You only have to watch one episode of Banged Up Abroad to know that being a drug mule isn’t all it’s cracked up to be.
Sure, there are people who have made a tidy living smuggling contraband around the world, but then there are people like 59-year-old Gary Lee Smith.
Smith, who once sold insurance in Cape Town, ended up spending four years locked up inside a Brazilian prison, and has now written a book about it.
He told his story to Times LIVE:
[He] could only watch as his life imploded in just a few seconds when his luggage was searched while trying to leave Brazil in 2010. Instead of postcards from Copacabana, he was carrying 3.3kg of cocaine powder. “White powder just came gushing out. It was catastrophic,” said Smith, who now sells mustard to food outlets in the Cape Peninsula.
At his subsequent trial in Sao Paulo, Smith pleaded guilty to drug trafficking, but insisted he had been conscripted to smuggle dagga, not cocaine, while working as an English teacher in Thailand.
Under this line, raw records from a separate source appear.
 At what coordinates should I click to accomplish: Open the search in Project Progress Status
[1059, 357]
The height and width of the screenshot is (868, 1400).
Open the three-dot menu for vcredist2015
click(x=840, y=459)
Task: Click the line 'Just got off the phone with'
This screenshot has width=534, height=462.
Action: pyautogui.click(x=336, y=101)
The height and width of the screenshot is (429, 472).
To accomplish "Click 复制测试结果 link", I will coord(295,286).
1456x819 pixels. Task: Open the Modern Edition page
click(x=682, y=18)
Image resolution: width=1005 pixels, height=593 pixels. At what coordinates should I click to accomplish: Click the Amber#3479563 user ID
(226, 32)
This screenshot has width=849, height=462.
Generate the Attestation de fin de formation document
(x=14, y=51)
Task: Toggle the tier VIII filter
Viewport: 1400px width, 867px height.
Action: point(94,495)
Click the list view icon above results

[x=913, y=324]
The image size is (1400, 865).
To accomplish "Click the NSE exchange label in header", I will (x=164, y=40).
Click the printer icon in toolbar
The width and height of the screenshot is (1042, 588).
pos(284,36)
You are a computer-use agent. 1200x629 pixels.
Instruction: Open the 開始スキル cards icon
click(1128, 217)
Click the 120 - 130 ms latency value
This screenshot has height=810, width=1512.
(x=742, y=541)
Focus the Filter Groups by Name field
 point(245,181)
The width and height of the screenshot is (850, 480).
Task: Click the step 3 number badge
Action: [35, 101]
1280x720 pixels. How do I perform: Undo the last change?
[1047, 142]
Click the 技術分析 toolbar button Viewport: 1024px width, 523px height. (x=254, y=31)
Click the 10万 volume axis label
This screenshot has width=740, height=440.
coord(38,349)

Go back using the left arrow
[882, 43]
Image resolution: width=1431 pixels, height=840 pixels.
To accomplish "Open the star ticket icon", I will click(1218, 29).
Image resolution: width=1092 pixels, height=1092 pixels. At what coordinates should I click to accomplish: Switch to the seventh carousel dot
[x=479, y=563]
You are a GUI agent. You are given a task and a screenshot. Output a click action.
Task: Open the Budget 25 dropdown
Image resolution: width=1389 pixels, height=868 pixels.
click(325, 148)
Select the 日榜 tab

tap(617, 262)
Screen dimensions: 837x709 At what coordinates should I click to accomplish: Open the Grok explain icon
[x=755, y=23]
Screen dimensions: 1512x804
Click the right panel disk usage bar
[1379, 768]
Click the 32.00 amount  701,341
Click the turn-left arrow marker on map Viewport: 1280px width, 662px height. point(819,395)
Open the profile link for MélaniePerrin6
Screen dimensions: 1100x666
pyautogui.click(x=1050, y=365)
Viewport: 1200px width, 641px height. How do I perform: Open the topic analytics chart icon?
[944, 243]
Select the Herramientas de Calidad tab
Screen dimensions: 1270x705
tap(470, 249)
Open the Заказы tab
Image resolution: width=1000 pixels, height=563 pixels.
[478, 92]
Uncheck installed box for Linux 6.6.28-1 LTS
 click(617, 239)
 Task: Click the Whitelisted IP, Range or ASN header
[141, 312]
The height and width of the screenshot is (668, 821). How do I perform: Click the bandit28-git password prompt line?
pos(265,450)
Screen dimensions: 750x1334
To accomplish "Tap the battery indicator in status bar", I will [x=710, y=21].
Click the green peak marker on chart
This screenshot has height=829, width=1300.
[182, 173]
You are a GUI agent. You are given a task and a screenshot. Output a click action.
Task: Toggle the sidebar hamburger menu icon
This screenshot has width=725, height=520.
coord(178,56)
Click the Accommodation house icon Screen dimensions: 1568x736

It mattered not that Smith told his trial judge that he had made a grave error of judgment in an attempt to earn a quick buck; he was sentenced to five years and 10 months.
Still better than the South African sentenced to death in Vietnam for drug smuggling.
Smith would spend time in a number of Brazilian prisons, including the notorious Itai Penitentiary. He would use these experiences to write Rice Beans & Abandoned Dreams – A South African’s life in a Brazilian Prison, which he has self-published:
A surprising feature of the book is the heartwarming friendships forged under difficult circumstances, including with fellow South Africans, several of them imprisoned for drug trafficking. Smith [below with companion Jenny Knoetze] also describes the “tunnel vision” phenomenon of inmates obsessing about apparent trivia, which assume far more significance in the prison environment – such as access to cigarettes or cleaning duties.
In one chapter he relates how inmates regularly “fished” for items left out in the open – literally casting out hooked lines to try and snag unattended foodstuffs or equipment.
In a feature back in September of last year, the Oudtshoorn Courant had further details on his experience:
If one takes into account that only ten days after his arrest a policeman asked him what they should do with his body if he dies, it paints the picture of what he was about to face.
In the 326 pages of Rice, Beans & Abandoned Dreams the reader meets the criminals, dangerous characters and ganglords, corrupt and cruel officials and all the rest who became Smith’s world in Itai prison.
The reader also experiences the terror and anguish of a soft-spoken man who does not know when his life will end or whether he will ever see friends and family again.
Following his release in 2014, Smith came home, first living in the Karoo before returning to Cape Town.
He decided to write the book after being prompted by friends, and also partly as a healing mechanism:
He said he felt there was no point concealing his prison conviction, as he felt he needed to embrace the experience and its impact on his life: “I felt that I needed to be transparent and didn’t want any lies. I want people to judge me for the person I am. Maybe a prospective employer won’t take a chance on me – it’s a blip on my CV! But I think honesty is a better policy. I don’t want to become an old fart who keeps on harping on about prison life – I want to move on,” Smith said…
Is he a changed man? “I’m sure I have changed for the good and bad. Hopefully, the good will outweigh the bad,” he writes in his final chapter. “If anything, my perspective of life has changed radically for the better. I value and appreciate the small things in life. I take nothing for granted any more and hold onto every day as if it were my last.”
Hopefully, Smith’s story serves as a cautionary tale to all would-be drug mules.